As a full-on, hard-left liberal, I have been forced to reevaluate some views.

I am not attempting to say that Birther’s are correct, guys.

I am stating that I realized I wasn’t even listening to their argument, but was just reading media headlines, and ignoring everything, because usually what the right is spewing is so ludicrous that there ISN’T any point in paying attention.

And there was a valid reason to look- based on the law and what some of the idiots said.

Then I started speculating about the rest of the fundamental structure.
Trust me- I won’t be voting republican anytime soon.

I usually vote dem, green if there’s a chance, and libertarian when I don’t care, to up their percentages. They want out of my business enough, and I would like them to go…

But- again- this is NOT about Obama, specifically- it is about the odd law that allowed the doubt.

I have no doubt that if Obama hands the WH to the republicans in 2016, it will, in fact, be to Ahnold.

The reasoning is bullshit and we certainly need plenty of kids and parents who don’t share a common citizenship, that sounds humane and sensible!

:smack:

I still don’t know what you are on about.

Thank you, come again.

What does this mean?

You sort of understand that a US citizen parent of a child born abroad, who has left the US intentionally and for a long period of time, should not be able to pass on their US citizenship to their child. BUT there should be an exception for young teen parents and those who give birth on vacation or father a child during a fling.

Correct?

Well I can’t understand it at all because parents should always be able to pass on their citizenship to their child, no matter how long they have been outside the US. You seriously don’t know the kind of nightmare it would create for parents and children not to share a common citizenship between them, and I’m guessing you’ve never personally faced that.

You seem to have not read the earlier edit… Yes, actually, our daughter isn’t granted citizenship in her mother’s country of citizenship due to her having not been born there and/or having obtained documents from another country- mine… So we should have gone there, as I qualify to give her the opportunity to choose- but now she would have to go home on a visa…

I kind of have to agree with this one.
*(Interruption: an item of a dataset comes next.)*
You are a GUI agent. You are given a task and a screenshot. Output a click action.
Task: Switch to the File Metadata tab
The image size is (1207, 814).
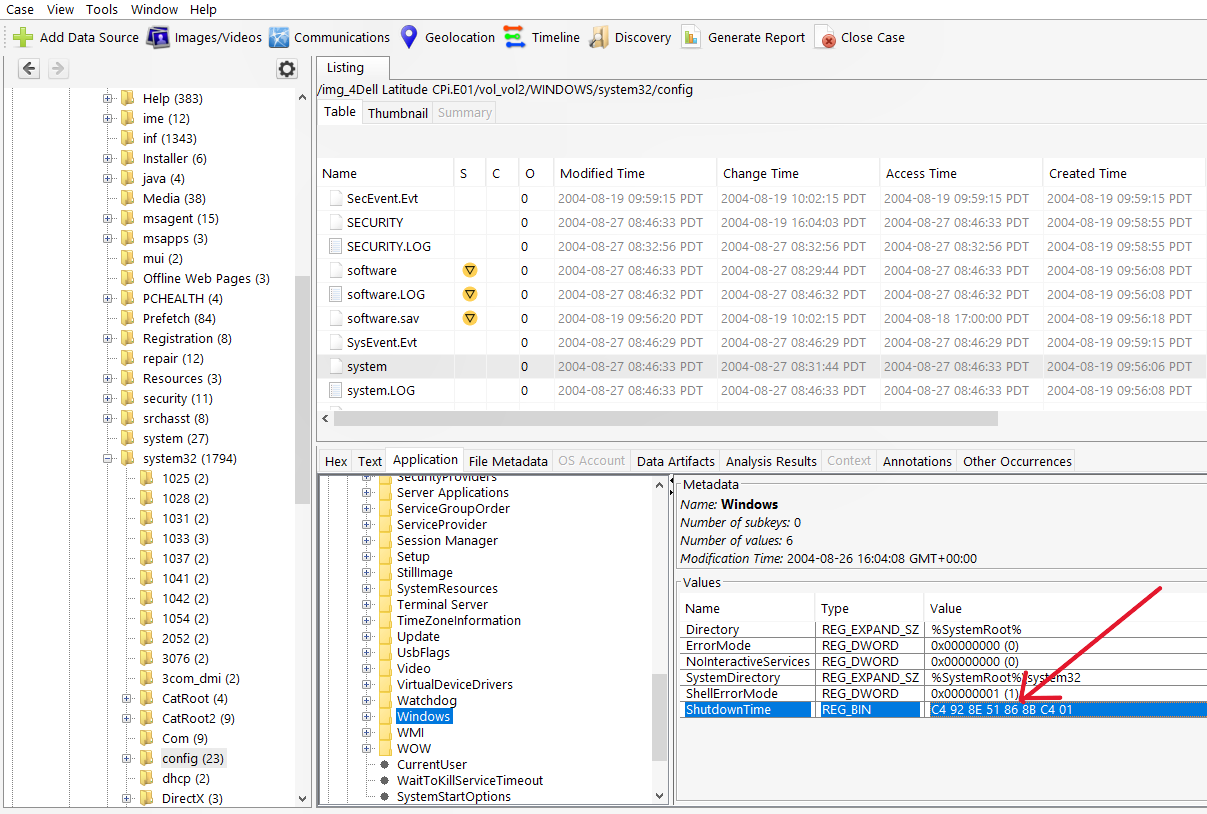pos(508,461)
He’s decent, reasonable, bright, disciplined, gracious, mature, and well educated. The whole thing has been kind of a fluke.

I keep reading the thread title as “full-on hard on”. Carry on.

What if the parents themselves have never been in the US? What if their parents had never been in the US?

In that case they presumably have another citizenship in the country they have spent their whole lives in which their children will share. Just being outside the US for years is not a good measure of anything.

Just for a hypothetical a US citizen parent who holds only US citizenship and has lived in the US their whole life leaves the US and goes abroad for years. They are living on visas or permanent residency somewhere when they have a child, lets say the country they have the child in is jus soli so the kid has a citizenship at least.

Now what if the parent has to leave, what now? If a parent can’t transmit citizenship it will only cause heartbreak.

But you agree that perpetual transmission is not ideal: there has to be SOME cutoff.

Just for a hypothetical, one could also make resident visas easy to obtain for minor children of citizens. Once one has the permanent resident visa, the path to citizenship is pretty clear cut.

I was never arguing for perpetual transmission, only that being outside the US for years is no kind of sensible cutoff.